- Activity
Each entry should be duplicated verbatim; its pictures should not be.

- Data provided
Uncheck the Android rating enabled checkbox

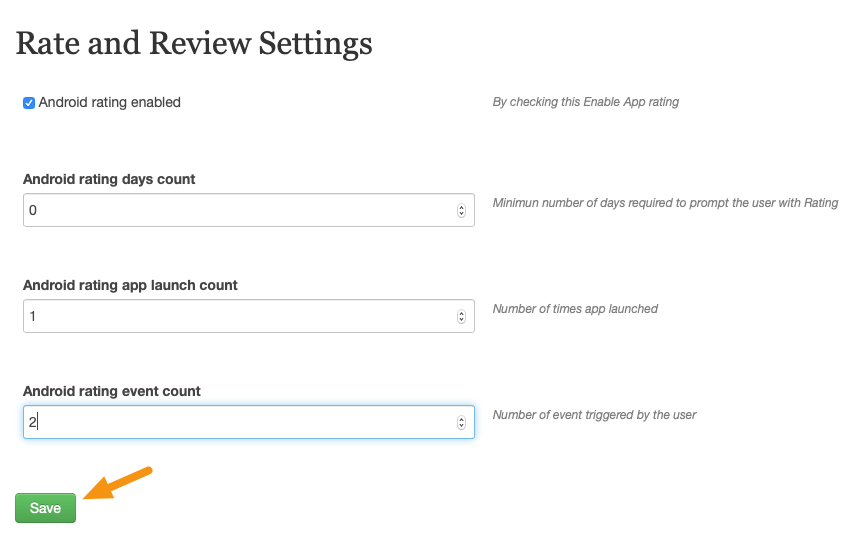click(x=29, y=103)
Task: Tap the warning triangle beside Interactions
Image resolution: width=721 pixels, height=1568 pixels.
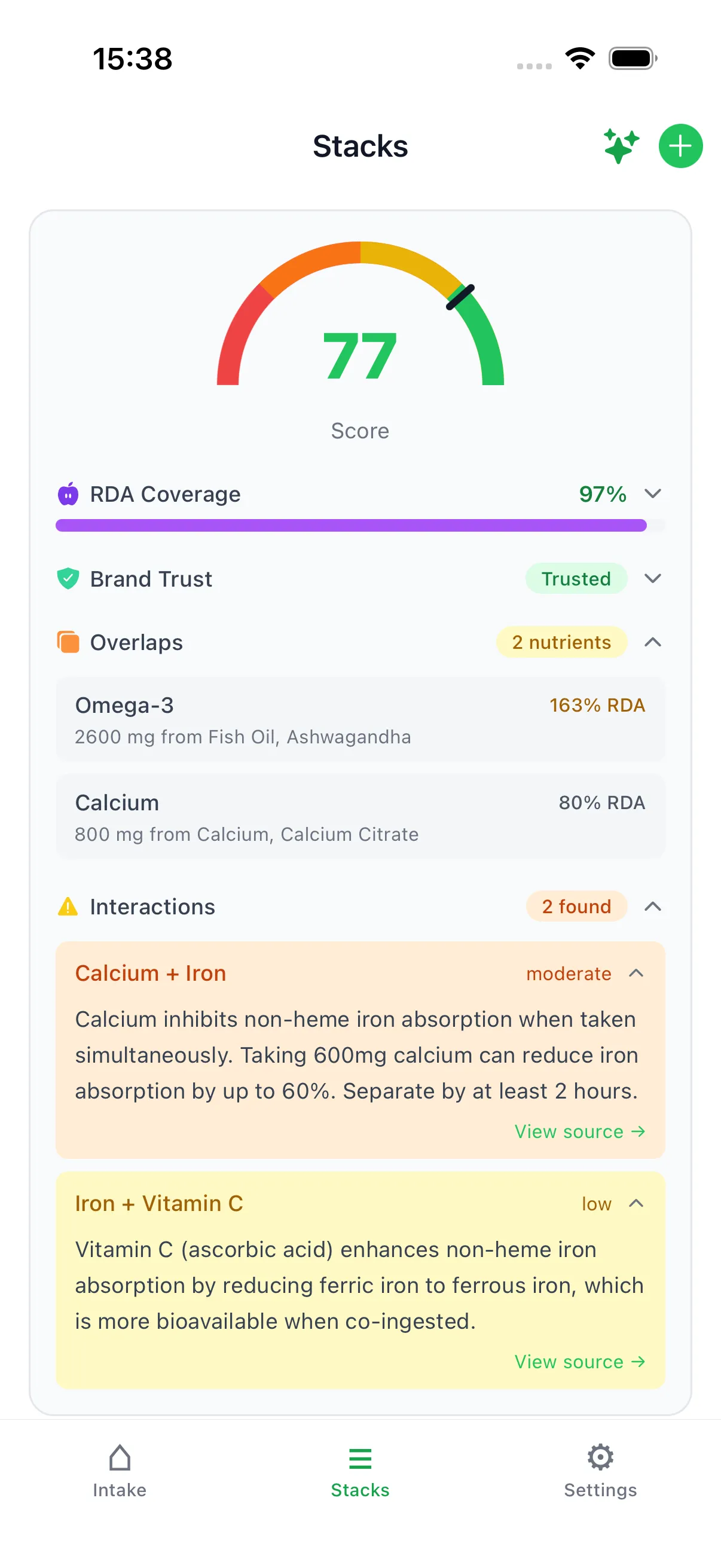Action: click(68, 907)
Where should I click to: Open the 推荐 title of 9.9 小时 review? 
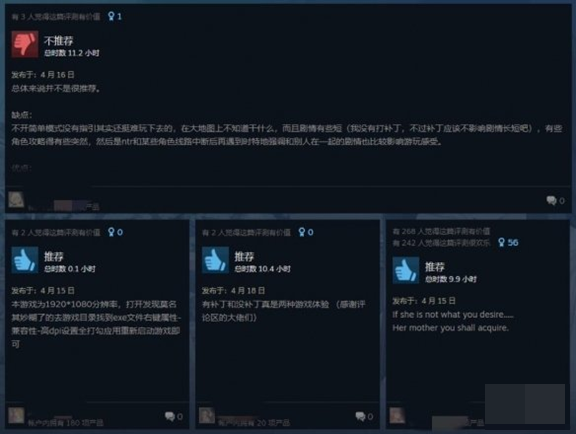(x=435, y=267)
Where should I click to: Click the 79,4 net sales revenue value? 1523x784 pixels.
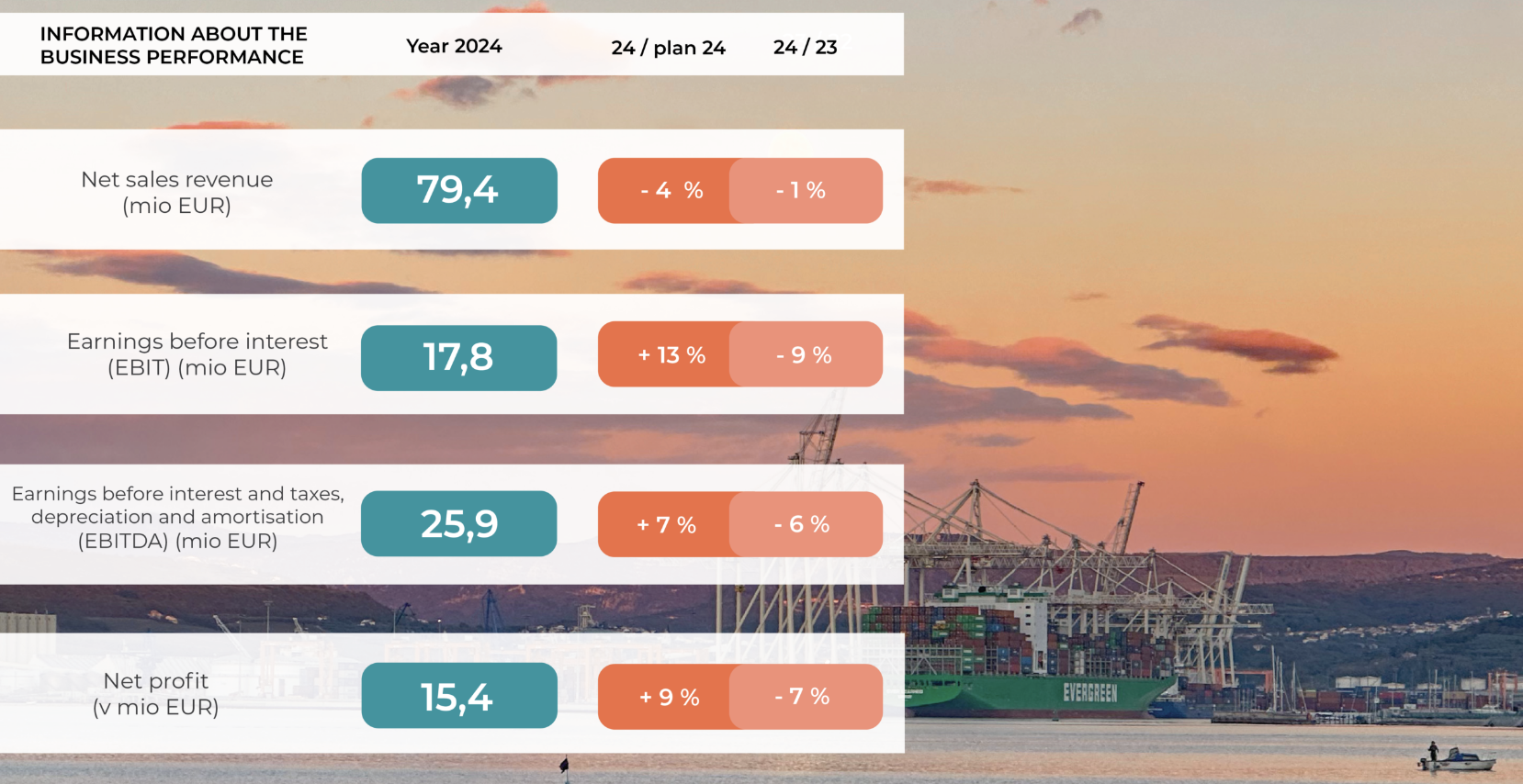pyautogui.click(x=459, y=191)
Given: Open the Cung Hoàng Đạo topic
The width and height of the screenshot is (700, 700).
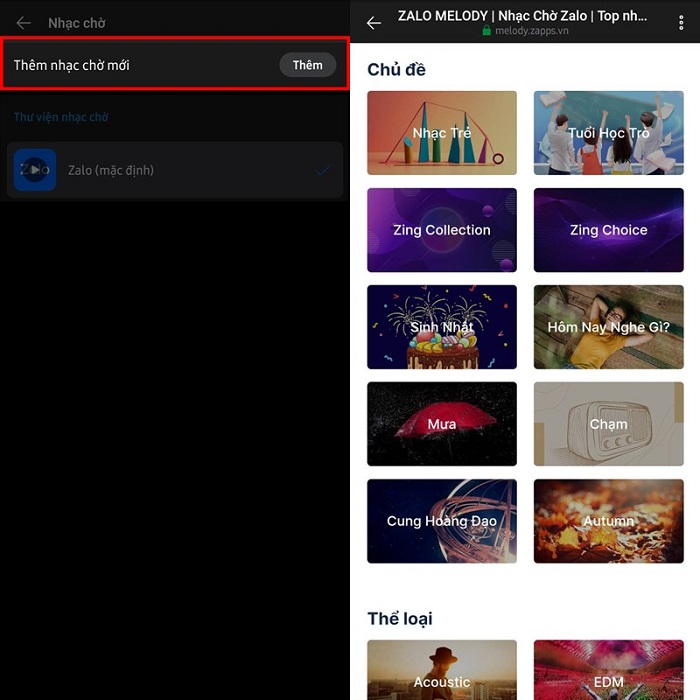Looking at the screenshot, I should coord(442,521).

- The completed task
Uncheck the Android rating enabled checkbox

click(x=29, y=103)
Task: Tap the warning triangle beside Interactions
Image resolution: width=721 pixels, height=1568 pixels.
Action: click(68, 907)
Where should I click to: Open the 推荐 title of 9.9 小时 review? 
(x=435, y=267)
Where should I click to: Click the 79,4 net sales revenue value? 1523x784 pixels.
pyautogui.click(x=459, y=191)
Given: Open the Cung Hoàng Đạo topic
The width and height of the screenshot is (700, 700).
Looking at the screenshot, I should coord(442,521).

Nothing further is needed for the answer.